(PROBLEM DESCRIPTION): Copy out the rows verbatim, from the line containing "Switch to the 通道 channels tab" through the line containing "(x=714, y=287)", both included.
================
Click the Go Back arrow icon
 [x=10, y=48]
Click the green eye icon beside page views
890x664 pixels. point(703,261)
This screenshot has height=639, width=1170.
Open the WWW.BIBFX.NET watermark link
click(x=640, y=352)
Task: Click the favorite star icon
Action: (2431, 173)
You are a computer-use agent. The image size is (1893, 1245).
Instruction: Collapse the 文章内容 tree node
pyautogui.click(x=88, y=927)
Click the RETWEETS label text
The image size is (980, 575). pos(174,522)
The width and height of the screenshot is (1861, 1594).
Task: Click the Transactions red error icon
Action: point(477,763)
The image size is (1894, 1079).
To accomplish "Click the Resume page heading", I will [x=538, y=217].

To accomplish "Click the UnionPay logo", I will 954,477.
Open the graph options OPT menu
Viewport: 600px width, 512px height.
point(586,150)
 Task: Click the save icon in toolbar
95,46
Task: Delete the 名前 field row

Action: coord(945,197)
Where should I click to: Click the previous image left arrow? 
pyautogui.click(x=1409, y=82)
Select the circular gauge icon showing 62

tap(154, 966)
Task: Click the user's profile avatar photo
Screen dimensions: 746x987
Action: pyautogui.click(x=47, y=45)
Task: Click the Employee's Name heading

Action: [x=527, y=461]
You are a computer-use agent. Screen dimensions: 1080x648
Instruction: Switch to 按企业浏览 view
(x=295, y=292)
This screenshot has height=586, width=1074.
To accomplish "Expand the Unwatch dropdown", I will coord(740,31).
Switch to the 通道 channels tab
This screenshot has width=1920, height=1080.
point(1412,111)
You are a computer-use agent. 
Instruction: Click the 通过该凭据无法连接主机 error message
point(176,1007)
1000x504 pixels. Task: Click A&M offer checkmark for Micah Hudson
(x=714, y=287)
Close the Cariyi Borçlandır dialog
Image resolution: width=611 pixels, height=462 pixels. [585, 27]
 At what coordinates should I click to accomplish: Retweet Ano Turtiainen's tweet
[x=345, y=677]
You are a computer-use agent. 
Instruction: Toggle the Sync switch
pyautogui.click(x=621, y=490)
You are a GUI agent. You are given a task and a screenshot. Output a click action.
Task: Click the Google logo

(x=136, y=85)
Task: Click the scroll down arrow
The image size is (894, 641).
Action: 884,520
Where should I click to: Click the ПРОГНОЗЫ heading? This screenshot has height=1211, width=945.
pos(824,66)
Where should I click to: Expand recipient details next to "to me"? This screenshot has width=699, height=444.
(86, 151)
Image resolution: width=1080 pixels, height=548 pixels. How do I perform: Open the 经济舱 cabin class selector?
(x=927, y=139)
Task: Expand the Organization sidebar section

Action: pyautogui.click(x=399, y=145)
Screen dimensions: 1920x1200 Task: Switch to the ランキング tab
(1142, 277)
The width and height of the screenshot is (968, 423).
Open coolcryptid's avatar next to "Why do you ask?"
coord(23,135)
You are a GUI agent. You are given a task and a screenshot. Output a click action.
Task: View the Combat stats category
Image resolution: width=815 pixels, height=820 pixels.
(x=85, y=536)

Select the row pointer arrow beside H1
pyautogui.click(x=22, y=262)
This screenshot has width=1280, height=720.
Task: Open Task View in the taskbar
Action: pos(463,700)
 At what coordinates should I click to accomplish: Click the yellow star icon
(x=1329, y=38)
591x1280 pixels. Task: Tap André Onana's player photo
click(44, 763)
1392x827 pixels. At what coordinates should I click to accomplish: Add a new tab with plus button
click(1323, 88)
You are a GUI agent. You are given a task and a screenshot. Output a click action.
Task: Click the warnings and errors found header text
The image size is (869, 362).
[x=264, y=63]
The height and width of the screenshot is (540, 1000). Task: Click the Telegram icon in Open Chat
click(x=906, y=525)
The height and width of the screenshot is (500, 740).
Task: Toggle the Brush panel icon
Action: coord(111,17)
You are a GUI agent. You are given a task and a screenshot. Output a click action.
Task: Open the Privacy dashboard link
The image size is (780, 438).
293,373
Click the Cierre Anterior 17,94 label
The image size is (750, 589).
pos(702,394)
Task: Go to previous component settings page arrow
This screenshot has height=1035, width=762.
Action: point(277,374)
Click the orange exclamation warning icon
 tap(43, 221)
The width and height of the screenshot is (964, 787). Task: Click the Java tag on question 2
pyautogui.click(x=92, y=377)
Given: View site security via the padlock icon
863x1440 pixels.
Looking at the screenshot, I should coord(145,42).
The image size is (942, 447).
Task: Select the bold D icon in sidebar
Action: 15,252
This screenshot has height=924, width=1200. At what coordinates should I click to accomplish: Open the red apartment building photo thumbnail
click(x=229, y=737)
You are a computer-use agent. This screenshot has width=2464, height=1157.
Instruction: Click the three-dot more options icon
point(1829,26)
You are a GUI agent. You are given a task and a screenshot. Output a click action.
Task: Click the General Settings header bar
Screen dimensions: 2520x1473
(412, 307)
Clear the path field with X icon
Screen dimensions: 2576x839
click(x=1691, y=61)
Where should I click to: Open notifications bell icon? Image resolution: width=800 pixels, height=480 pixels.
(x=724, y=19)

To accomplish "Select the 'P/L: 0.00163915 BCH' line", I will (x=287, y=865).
================
(ANSWER TO THIS TASK):
Switch to the 通道 channels tab
This screenshot has width=1920, height=1080.
point(1412,111)
You are a computer-use agent. 
Instruction: Click the 通过该凭据无法连接主机 error message
point(176,1007)
1000x504 pixels. Task: Click A&M offer checkmark for Micah Hudson
(x=714, y=287)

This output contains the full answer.